_INSTRUCTIONS FOR THE TASK_: Where the records below show a line containing "The image size is (1568, 721).", start copying; end with the line containing "Star the UDAY", and copy it too.

_Recorded data_:
------------------------------------------------------------

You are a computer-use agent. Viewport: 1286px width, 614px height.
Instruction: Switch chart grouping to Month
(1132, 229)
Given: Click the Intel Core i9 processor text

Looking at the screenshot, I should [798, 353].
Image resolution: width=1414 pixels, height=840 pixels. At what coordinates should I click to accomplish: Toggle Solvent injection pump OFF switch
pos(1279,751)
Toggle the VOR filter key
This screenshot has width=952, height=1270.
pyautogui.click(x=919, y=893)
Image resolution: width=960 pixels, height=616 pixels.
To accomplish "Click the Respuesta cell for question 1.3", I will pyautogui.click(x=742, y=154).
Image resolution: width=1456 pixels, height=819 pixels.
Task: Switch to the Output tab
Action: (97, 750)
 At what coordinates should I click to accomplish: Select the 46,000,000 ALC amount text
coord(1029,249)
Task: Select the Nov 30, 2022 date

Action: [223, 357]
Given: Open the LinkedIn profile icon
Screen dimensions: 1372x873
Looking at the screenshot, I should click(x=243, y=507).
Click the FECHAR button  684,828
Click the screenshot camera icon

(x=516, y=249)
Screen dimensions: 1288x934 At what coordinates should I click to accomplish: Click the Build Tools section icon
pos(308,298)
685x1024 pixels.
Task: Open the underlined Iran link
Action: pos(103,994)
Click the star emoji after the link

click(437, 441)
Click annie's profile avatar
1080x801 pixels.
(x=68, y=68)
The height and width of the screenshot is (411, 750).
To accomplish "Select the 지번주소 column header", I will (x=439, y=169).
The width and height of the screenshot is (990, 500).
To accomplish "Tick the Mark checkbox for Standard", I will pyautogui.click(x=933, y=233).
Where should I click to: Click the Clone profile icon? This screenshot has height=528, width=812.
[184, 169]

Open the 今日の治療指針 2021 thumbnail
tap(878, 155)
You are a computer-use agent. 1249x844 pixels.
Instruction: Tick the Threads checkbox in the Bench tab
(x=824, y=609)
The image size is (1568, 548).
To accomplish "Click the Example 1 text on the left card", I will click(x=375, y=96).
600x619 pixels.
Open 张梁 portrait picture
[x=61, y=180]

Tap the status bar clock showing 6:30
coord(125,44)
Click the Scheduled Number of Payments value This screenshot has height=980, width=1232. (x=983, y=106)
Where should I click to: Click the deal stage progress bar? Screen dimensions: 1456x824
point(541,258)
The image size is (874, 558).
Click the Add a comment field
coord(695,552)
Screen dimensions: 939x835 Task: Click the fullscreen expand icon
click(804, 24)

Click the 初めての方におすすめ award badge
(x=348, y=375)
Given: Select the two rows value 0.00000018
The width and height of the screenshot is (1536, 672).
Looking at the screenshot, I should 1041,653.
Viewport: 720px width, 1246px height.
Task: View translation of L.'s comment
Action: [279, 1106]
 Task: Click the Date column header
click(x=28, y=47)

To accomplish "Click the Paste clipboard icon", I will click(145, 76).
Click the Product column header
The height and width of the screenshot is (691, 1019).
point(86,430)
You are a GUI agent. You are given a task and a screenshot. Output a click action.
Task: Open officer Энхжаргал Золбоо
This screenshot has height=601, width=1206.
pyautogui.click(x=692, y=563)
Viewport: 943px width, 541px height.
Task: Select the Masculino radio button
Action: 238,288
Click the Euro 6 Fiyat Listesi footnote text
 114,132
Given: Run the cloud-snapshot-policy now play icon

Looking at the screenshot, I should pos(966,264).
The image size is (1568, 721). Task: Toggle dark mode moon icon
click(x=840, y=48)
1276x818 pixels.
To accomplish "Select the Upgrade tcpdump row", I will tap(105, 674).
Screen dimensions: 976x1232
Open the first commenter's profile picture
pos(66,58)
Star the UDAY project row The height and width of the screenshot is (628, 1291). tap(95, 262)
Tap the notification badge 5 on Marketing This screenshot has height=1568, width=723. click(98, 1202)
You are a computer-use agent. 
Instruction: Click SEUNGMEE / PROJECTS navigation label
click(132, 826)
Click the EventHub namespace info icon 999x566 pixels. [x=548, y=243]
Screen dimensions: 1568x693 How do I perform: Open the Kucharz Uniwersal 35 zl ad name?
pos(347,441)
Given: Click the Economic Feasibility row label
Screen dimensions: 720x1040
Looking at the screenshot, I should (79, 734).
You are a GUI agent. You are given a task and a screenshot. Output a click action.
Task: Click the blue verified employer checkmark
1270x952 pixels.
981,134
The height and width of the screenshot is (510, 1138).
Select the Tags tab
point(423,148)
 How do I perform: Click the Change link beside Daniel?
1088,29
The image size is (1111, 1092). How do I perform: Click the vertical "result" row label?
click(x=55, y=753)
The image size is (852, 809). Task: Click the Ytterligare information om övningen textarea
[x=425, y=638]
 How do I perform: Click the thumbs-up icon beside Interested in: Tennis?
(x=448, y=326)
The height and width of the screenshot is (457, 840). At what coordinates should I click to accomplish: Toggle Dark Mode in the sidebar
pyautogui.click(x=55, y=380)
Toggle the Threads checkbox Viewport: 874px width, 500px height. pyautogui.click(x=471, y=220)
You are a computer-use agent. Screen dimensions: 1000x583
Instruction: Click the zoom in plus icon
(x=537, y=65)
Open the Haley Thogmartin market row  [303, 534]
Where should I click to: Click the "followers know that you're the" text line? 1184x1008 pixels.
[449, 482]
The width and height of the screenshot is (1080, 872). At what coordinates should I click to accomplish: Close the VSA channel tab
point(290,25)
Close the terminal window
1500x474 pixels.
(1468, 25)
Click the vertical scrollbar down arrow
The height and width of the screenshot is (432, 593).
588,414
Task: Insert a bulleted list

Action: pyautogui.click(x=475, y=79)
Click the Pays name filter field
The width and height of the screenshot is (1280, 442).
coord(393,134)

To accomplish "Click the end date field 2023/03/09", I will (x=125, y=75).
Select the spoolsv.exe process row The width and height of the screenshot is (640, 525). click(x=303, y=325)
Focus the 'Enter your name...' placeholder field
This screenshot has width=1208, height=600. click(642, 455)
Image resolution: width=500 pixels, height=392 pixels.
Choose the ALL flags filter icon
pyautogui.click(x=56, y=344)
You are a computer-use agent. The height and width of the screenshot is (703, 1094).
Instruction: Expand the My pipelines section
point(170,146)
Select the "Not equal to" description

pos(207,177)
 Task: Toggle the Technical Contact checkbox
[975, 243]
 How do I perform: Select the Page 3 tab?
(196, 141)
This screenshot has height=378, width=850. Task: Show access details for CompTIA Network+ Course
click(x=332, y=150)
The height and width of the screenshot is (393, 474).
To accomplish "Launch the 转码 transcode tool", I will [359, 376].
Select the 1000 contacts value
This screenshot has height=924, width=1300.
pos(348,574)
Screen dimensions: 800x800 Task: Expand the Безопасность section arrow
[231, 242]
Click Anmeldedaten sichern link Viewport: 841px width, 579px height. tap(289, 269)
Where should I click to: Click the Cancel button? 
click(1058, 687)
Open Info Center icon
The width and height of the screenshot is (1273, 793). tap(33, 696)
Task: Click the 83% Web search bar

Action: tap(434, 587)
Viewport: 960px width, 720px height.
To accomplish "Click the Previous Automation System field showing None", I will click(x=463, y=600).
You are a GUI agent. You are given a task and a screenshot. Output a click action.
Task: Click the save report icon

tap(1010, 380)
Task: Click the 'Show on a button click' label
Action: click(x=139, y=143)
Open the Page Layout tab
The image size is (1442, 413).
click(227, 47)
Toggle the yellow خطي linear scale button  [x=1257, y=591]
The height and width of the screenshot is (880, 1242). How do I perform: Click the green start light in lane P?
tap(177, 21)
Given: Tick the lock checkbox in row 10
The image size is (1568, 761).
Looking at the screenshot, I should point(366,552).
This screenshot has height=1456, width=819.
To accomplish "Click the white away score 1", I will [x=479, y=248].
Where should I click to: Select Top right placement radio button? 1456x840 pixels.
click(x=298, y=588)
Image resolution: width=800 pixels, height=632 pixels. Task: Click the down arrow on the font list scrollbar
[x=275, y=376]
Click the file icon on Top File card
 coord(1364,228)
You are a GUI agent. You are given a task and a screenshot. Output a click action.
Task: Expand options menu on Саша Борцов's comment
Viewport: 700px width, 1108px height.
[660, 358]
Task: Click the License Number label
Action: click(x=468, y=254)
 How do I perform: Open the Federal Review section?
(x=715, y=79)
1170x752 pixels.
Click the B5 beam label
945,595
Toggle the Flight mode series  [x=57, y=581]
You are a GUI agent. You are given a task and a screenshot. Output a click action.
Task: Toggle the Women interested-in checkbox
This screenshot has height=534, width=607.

------------------------------------------------------------

_SOLUTION TO THE EXERCISE_:
The image size is (1568, 721). Task: Toggle dark mode moon icon
click(x=840, y=48)
1276x818 pixels.
To accomplish "Select the Upgrade tcpdump row", I will tap(105, 674).
Screen dimensions: 976x1232
Open the first commenter's profile picture
pos(66,58)
Star the UDAY project row The height and width of the screenshot is (628, 1291). tap(95, 262)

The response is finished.